_Список заданий:_
A) Скопируйте слово в слово кусок отрывка о родне Нерона: начните со слов «Дочери Германика Юлия» и закончите словами «Нерону ничего доброго.».
B) Подхватите отрывок о родне Нерона и допишите его дальше, начиная сразу после последнего предложения.

_Фрагмент страницы:_
##########

Зверь из бездны том I (Книга первая: Династия при смерти) - Страница 10

Изменить размер шрифта:

Дочери Германика Юлия Друзилла (770—791) и Юлия Ли- вилла (771—796) жили открыто в кровосмесительной связи с братом своим Каем Калигулой, в чем, по всей вероятности, не безгрешна осталась и третья сестра, то есть Агриппина, мать императора Нерона. По крайней мере, Светоний, обвиняя Калигулу в сожительстве с сестрами не делает в пользу Агриппины выключающей оговорки. Впрочем, что касается Агриппины, то, даже помимо постыдного подозрения, брошенного на нее Светонием, она наполнила свою сравнительно недолгую жизнь (769—812) таким трагическим хаосом властолюбивых интриг, кровавых преступлений и расчетливого разврата, что наследственность от нее не могла сулить сыну ее Нерону ничего доброго.

В заключение не лишним будет указать, что, уже в самом поколении императора Нерона и после его рождения, зловещий список его порочной родни увеличился еще двумя именами — эпилептика Британика (794—808) и меланхолички Октавии (795—815), — детей, в ту пору уже бесспорно слабоумного, пьяницы Клавдия и пресловутой Валерии Мессалины (ум. 801), безудержной нимфоманки, имя которой, обратясь в исторический синоним бесстыжей развратницы, стяжало незавидную вечную память.

##########

_Выдержка из данных:_
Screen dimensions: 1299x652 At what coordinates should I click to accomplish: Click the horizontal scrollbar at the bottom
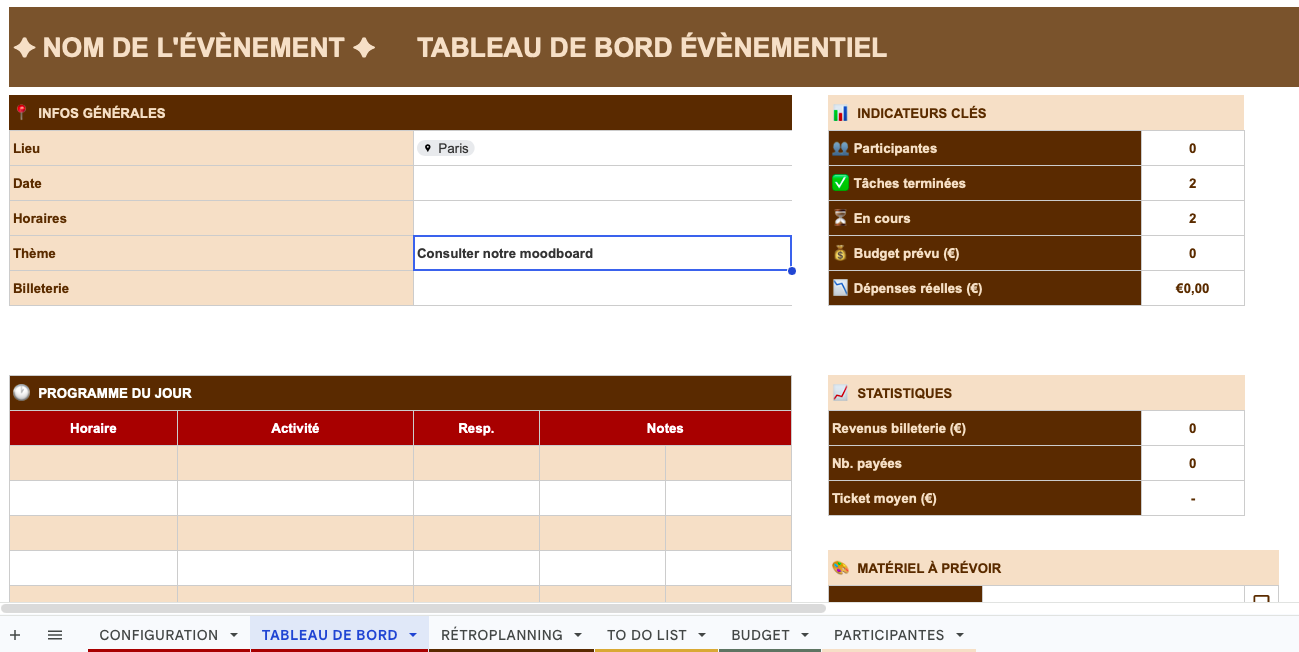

##########

_Ответы:_
A)
Дочери Германика Юлия Друзилла (770—791) и Юлия Ли- вилла (771—796) жили открыто в кровосмесительной связи с братом своим Каем Калигулой, в чем, по всей вероятности, не безгрешна осталась и третья сестра, то есть Агриппина, мать императора Нерона. По крайней мере, Светоний, обвиняя Калигулу в сожительстве с сестрами не делает в пользу Агриппины выключающей оговорки. Впрочем, что касается Агриппины, то, даже помимо постыдного подозрения, брошенного на нее Светонием, она наполнила свою сравнительно недолгую жизнь (769—812) таким трагическим хаосом властолюбивых интриг, кровавых преступлений и расчетливого разврата, что наследственность от нее не могла сулить сыну ее Нерону ничего доброго.

B)
В числе переименованных выше лиц, как мужчин, так и женщин, не насчитать и десяти умерших, несомненно, естественной смертью. Жизнь остальных прекратили кинжал, яд, веревка, голодная и холодная тюрьма, тяжелая ссылка, вынужденные и добровольные самоубийства. Всего же фамилия Цезарей, от Кая Юлия Цезаря Диктатора (ум. 719) до конечного пресечения рода в лице маленькой Клавдии Августы, дочери Нерона (ум. 816), имела в родстве и ближайшем свойстве сто девять членов. Насильственная смерть постигла из них тридцать девять — более одной трети.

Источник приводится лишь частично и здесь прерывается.